Антонио в три прыжка своих длинных ног очутился в центре круга; потом, перепрыгнув через очаг, уселся с другой стороны, поджав ноги, как сидят портные.

– Антонио, песню! Спой песню! – закричали все.

Вопреки обыкновению виртуозов, гордых своим мастерством, Антонио не заставил себя упрашивать; он вытащил из-под лангути варган, поднес инструмент к губам, извлек несколько звуков, как бы исполняя своеобразную прелюдию; затем, сопровождая слова причудливыми жестами, он спел такую песню:

Уз так мала моя домиска,

 
Вхозу, согнута пополам —
Я головой уперта в крыска,
Когда уперта в пол ногам.
Мне по ноцам не надо света,
Я засыпаю луцце всех:
Видна луна сквозь крыска эта,
Уз больно много в ней прорех.
 

II

 
Моя постель – худой матраса,
Под голова кладу цурбак,
Моя кувсынка – калебаса,
Там к Новый год дерзу арак.
Когда моя хозяйка в миске Субботний узин подала,
Моя пеку в моей домиске Банан в горяцая зола.
 

III

 
Моя дверей не запирает,
Замок в домиске не найти,
Зато никто не забирает Из мой сундук моя лангути.
В воскресный день моя играет,
Берет за выигрыш табак И всю неделю дым пускает Из важный трубка у очаг.[3]3
  Перевод М.Квятковской.


[Закрыть]

 

Читателю следовало бы пожить среди этой породы людей, простых и неразвитых, на которых любая мелочь производит сильное впечатление, чтобы иметь представление 0 том, как подействовала на них песня Антонио, несмотря на бедные рифмы и убогое содержание. Первый и второй куплеты завершились под взрывы смеха и рукоплескания. После третьего раздались восторженные крики «браво» и «ура». И только молодой негр, ранее выказавший Антонио свое презрение, с отвращением пожал плечами.

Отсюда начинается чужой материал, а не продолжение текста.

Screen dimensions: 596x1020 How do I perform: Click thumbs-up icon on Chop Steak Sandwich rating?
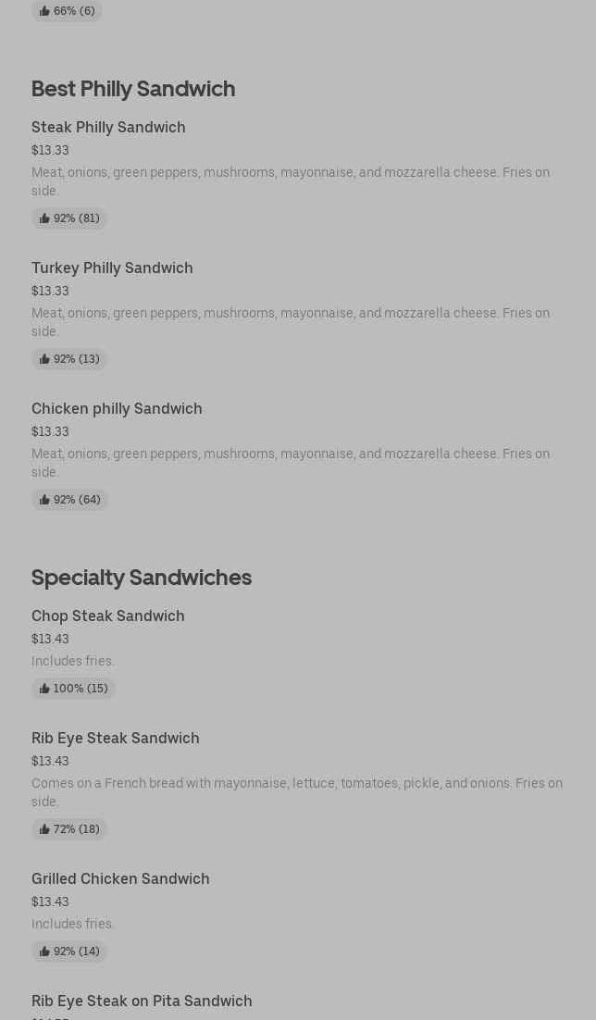(x=44, y=689)
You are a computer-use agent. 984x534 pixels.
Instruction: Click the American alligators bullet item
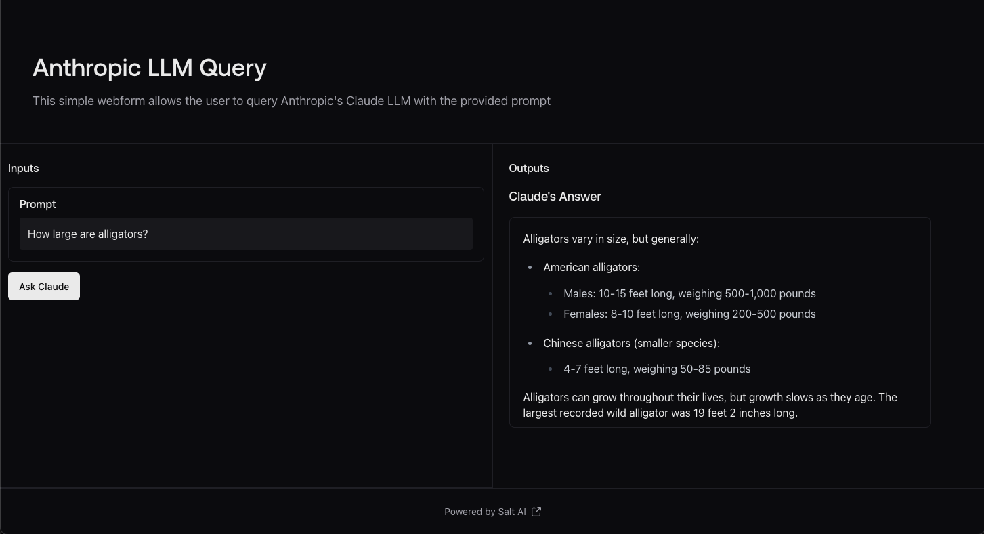(591, 267)
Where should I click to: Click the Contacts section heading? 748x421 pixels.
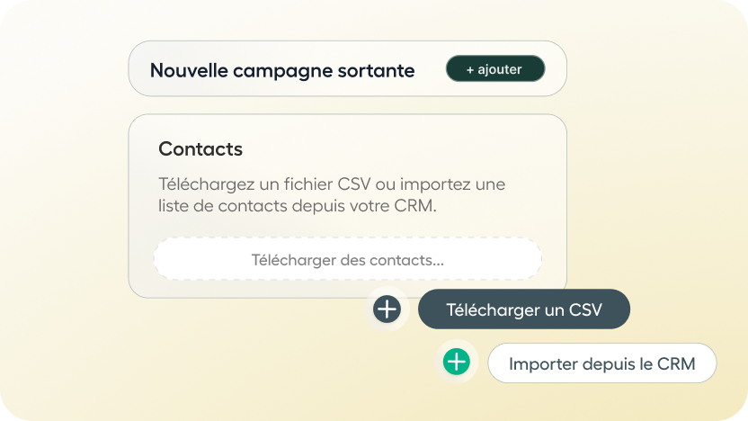[x=200, y=149]
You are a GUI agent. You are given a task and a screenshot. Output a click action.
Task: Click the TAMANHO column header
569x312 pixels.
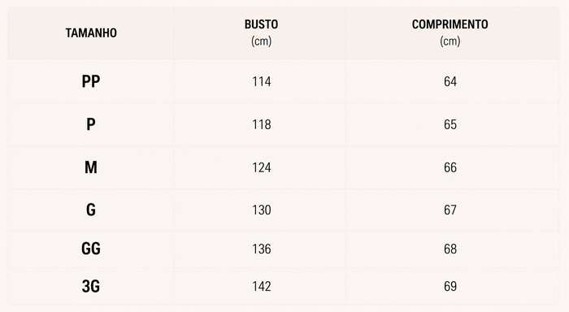[x=91, y=33]
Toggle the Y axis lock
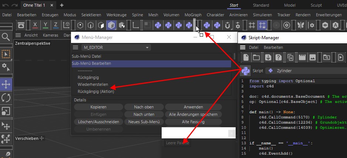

Что же касается Антонио, то, вместо того чтобы упиваться своим успехом, как следовало бы ожидать, и важничать после рукоплесканий, он оперся локтями о колени, опустил голову на ладони и, казалось, глубоко задумался. Тогда, поскольку он был признан как душа общества, уныние вновь овладело присутствующими. Малайца снова стали упрашивать, чтобы он рассказал что-нибудь или спел еще одну песню. Но Антонио сделал вид, что не слышит, и, несмотря на самые настойчивые просьбы, упрямо молчал.

Наконец один из тех, кто сидел ближе всех к нему, хлопнул его по плечу:

– Что с тобой, Малаец, ты мертв?

– Нет, – ответил Антонио, – я жив.

– А что ты делаешь?

– Я думаю.

– О чем?

– Я думаю, что время берлока – хорошее время. Когда Господь Бог гасит солнце и настает час берлока, каждый работает с удовольствием, потому что каждый работает для себя; правда, есть и лентяи – они курят и теряют время, как, например, ты, Тукал, или лакомки – они забавляются тем, что жарят бананы, вроде тебя, Камбеба. Но, как я уже сказал, некоторые работают. Ты, Бобр, делаешь стулья, ты, Папаша, – деревянные ложки, ты, Назим, бездельничаешь.

– Назим делает то, что хочет, – заявил молодой негр. – Назим – Олень Анжуана, как Лайза – Лев Анжуана, и, что бы ни делали львы и олени, змеям нечего туда совать нос.

Антонио прикусил губу и после минуты молчания, когда, казалось, еще звенел голос молодого негра, продолжал:

– Я уже сказал вам, что вечер – хорошее время, но чтобы работа не была утомительной для тебя, Бобр, и для тебя, Папаша, чтобы дым табака был тебе приятен, Тукал, чтобы ты не заснул, пока жарится твой банан, Камбеба, нужно, чтобы кто-то рассказывал вам истории или пел песенки.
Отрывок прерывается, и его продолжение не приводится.